民主法律時報

ブラック企業対策! 労働判例研究ゼミ

弁護士 足立 敦史

1 2019年3月のブラック企業対策! 労働判例研究ゼミ
2019年3月28日18時30分から、民法協事務所でブラック企業対策! 労働判例研究ゼミが開催されました。労働組合の方や会員弁護士にご参加いただきました。今回のテーマは「休職と復職(特にリハビリ出勤の点について)」です。

2 検討した判例・裁判例
まず、休職と復職の前提知識、特に復職の要件である「治癒」=(休職事由の消滅)該当性の判断基準について検討しました。

その後、NHK名古屋放送局事件(名古屋高判平成30年6月26日 労判1189号 頁)について、筆者から報告させていただきました。テスト出局(いわゆるリハビリ出勤)中は、期間によって無給であるとする就業規則があったものの、テスト出局中の労務は労基法上の「労働」に当たるとして、最低賃金相当額は支払われるべきだと示された裁判例です。リハビリ出勤の対価は、最低賃金では労務対償性を欠くため、予め業務内容に応じて賃金額を規定しておくことが重要であると確認されました。
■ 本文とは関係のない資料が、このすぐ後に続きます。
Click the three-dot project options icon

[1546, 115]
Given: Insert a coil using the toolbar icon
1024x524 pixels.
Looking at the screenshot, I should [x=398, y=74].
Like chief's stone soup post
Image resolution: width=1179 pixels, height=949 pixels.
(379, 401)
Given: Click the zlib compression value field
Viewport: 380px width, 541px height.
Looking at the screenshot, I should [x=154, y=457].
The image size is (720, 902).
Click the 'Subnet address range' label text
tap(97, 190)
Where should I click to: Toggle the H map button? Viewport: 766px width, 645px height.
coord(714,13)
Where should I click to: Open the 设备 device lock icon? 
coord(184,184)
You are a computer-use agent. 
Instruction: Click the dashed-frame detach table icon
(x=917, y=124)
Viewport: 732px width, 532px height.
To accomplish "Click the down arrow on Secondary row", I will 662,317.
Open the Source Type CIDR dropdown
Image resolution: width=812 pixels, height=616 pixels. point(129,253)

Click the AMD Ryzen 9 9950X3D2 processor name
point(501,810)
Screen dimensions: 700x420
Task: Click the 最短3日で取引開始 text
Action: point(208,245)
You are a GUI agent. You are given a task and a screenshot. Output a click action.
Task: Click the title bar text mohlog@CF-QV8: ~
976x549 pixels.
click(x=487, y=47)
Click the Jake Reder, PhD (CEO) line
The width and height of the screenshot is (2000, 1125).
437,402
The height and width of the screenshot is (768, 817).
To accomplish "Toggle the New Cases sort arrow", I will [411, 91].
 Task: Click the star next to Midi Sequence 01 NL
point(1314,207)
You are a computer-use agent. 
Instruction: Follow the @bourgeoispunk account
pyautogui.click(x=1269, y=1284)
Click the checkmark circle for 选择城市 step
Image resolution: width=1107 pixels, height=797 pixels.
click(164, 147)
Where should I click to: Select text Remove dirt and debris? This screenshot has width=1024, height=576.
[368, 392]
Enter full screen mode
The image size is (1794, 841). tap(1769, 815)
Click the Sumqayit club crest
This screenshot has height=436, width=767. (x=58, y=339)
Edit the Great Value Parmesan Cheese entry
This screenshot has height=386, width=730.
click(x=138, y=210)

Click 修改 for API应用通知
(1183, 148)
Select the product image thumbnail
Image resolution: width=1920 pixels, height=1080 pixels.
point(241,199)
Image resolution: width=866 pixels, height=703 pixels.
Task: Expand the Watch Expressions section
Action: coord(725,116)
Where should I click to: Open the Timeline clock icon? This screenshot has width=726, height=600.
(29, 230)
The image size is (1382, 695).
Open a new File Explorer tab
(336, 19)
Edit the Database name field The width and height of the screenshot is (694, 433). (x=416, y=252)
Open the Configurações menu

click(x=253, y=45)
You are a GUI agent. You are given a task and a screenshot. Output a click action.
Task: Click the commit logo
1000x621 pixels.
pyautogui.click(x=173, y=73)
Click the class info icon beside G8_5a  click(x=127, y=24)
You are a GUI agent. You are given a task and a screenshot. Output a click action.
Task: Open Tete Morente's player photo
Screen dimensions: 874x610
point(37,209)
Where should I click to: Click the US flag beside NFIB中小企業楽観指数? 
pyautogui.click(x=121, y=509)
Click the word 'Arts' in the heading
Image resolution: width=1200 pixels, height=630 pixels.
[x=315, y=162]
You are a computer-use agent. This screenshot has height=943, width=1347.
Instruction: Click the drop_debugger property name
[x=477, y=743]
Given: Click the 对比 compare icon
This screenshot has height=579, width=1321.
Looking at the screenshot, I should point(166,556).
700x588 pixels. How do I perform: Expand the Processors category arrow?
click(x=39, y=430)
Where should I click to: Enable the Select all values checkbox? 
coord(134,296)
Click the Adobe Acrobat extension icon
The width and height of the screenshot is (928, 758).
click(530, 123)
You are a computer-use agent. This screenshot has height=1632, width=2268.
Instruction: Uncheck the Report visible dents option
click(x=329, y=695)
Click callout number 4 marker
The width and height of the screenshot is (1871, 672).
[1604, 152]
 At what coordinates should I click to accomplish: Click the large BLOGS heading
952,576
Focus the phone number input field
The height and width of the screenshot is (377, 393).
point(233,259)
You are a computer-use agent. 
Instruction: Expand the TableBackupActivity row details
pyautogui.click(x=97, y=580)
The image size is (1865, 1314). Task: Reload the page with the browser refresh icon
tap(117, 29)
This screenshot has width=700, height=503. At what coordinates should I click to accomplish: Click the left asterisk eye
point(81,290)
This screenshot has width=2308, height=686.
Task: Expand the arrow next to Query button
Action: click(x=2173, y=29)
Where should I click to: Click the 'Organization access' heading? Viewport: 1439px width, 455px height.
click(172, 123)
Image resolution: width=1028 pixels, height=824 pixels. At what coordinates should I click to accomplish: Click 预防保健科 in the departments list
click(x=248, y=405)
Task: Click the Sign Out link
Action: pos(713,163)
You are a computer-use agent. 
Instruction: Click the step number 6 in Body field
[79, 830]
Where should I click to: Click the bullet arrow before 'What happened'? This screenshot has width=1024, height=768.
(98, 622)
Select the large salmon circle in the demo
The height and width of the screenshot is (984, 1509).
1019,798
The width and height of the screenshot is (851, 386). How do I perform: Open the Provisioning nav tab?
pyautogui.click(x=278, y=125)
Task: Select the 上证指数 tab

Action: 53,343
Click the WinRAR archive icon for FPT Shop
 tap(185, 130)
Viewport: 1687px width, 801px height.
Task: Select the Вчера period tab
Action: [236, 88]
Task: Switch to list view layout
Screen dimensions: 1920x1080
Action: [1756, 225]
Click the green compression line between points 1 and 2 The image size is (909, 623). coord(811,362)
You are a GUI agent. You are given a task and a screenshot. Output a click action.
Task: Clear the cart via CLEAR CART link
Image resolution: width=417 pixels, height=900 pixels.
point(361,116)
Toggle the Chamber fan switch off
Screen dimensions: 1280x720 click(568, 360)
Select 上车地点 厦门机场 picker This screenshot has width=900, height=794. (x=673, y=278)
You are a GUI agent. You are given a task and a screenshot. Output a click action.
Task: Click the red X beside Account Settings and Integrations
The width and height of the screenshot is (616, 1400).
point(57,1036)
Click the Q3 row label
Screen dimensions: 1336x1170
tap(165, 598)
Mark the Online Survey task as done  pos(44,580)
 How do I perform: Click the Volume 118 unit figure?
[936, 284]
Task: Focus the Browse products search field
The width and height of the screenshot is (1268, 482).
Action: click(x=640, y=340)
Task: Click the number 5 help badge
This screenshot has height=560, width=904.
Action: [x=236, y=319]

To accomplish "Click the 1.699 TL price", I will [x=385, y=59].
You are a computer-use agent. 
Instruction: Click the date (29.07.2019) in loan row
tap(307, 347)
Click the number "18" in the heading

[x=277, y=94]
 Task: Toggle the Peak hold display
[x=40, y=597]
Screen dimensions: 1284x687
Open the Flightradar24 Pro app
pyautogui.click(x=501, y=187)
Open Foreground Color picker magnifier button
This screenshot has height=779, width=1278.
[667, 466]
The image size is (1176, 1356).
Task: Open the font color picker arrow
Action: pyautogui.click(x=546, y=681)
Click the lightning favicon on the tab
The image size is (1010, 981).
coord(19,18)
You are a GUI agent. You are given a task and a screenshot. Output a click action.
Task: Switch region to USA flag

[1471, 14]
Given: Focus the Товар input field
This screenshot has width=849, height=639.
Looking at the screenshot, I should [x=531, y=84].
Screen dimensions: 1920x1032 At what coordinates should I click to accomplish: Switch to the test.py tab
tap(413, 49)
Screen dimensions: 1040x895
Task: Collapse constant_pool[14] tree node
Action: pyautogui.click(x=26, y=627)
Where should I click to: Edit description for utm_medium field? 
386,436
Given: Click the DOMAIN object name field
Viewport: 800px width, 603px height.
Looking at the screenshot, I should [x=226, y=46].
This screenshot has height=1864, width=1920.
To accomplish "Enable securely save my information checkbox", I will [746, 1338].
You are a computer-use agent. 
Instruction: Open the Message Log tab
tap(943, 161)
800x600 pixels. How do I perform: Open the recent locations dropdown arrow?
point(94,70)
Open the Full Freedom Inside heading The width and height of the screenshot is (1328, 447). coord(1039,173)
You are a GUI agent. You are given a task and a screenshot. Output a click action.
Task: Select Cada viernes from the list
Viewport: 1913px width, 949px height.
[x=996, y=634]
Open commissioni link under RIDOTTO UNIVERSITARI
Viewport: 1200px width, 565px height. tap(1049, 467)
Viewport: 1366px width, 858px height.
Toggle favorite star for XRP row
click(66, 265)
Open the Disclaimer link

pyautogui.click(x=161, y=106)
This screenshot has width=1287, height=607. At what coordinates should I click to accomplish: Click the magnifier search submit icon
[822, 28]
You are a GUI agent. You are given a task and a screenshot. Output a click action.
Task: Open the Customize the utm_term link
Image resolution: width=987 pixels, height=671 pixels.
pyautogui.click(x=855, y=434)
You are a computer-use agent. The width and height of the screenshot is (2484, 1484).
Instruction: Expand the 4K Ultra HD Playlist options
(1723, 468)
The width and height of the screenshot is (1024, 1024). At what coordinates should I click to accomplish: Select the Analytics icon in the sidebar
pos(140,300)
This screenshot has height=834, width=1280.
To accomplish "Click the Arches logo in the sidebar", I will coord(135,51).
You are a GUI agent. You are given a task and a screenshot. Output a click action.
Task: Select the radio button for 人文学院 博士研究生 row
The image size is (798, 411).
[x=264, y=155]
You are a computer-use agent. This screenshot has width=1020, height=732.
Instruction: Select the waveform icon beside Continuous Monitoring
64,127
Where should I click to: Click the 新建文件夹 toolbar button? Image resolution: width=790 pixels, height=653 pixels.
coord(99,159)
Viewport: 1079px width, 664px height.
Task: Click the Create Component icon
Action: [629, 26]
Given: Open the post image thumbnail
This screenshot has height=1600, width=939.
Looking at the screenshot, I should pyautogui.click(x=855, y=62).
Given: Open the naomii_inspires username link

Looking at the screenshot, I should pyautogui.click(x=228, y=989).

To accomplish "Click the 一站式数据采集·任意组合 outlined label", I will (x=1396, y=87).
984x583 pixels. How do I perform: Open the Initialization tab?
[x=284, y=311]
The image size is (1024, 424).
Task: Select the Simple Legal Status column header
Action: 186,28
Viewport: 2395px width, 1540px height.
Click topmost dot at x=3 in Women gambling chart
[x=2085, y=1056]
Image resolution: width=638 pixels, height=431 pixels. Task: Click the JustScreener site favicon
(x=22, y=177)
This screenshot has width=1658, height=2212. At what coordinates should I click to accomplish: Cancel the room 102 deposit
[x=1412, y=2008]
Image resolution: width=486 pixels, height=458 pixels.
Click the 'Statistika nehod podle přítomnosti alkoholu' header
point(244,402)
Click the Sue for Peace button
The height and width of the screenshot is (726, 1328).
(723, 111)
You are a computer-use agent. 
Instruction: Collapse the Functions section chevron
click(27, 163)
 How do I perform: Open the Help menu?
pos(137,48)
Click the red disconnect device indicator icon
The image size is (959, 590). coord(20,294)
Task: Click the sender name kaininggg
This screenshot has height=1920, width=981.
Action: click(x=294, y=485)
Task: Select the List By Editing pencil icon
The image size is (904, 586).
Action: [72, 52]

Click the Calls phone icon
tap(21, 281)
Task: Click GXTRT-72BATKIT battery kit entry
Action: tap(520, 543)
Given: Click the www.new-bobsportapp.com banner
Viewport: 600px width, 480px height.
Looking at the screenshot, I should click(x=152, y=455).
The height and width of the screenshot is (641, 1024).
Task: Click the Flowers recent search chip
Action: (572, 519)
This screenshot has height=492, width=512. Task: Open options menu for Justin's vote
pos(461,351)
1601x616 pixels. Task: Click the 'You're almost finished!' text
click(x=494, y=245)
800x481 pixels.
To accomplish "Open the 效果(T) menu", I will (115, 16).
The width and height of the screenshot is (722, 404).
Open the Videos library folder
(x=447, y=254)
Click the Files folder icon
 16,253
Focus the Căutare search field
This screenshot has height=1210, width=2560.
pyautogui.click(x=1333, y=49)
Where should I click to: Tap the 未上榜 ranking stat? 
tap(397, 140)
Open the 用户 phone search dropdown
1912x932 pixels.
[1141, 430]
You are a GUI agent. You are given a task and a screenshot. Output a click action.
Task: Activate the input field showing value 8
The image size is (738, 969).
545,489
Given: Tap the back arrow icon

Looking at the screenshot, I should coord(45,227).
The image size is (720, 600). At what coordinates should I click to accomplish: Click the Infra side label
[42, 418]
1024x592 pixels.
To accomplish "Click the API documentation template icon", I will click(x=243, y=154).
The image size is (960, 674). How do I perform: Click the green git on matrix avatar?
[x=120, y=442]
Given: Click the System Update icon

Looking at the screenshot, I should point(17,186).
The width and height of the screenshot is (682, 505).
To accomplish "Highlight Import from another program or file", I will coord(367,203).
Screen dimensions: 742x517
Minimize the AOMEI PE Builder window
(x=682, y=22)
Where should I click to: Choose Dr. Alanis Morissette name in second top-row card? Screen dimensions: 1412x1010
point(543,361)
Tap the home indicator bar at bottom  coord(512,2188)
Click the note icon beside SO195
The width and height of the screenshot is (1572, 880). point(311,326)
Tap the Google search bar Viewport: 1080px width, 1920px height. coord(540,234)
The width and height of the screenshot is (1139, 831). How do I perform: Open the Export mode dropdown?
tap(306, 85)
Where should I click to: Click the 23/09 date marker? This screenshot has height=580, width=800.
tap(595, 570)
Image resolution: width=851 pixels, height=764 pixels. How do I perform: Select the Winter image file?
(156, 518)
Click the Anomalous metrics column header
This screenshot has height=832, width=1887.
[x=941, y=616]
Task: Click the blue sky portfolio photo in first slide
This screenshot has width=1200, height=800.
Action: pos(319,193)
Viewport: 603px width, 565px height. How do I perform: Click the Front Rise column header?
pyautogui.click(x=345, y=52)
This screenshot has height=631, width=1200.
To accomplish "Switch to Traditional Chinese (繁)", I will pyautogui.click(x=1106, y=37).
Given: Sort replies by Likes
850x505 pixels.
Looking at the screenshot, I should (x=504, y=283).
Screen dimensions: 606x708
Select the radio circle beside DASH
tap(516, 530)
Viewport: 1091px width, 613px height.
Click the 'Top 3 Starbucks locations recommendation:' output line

続いて、西川翔大弁護士から、東京電力パワーグリッド事件(東京地判平成29年11月30日 労判1189号 頁)について報告いただきました。労働者がうつ病であることを認めず、リワークプログラム(うつ病による休業からの復職を目的とした医療機関のリハビリプログラム)への出席に積極的でなかった等の理由から、休職期間満了時に「治癒」したと認められなかった裁判例です。裁判所は休職事由の消滅の判断にリワークプログラムへの出席を重視していることから、うつ病であることを否定することに固執しすぎても労働者が救済されない場合があることを学びました。

最後に、清水亮宏弁護士から、綜企画設計事件(東京地判平成28年9月28日 労判1189号 頁)について報告いただきました。リハビリ出勤後に休職事由が消滅したかどうかを判断するに当たっては、従前の職務を通常程度に行うことができるかのみならず、相当期間内に作業遂行能力が通常の業務を遂行できる程度に回復すると見込めるかどうかの検討を要すると判断した裁判例です。本件では、使用者からの通知の意味も争われ、休職期間の満了による退職なのか解雇なのかは、就業規則の定め方次第であることも確認されました。

本日のゼミでは、参加者から、リハビリ出勤中の賃金について最低賃金では到底生活できないこと、労災給付との関係も問題になること、うつ病による休業の場合、通勤するだけでも相当な精神的負担がありうること等の意見も出て、現場の声を踏まえた有意義な議論となりました。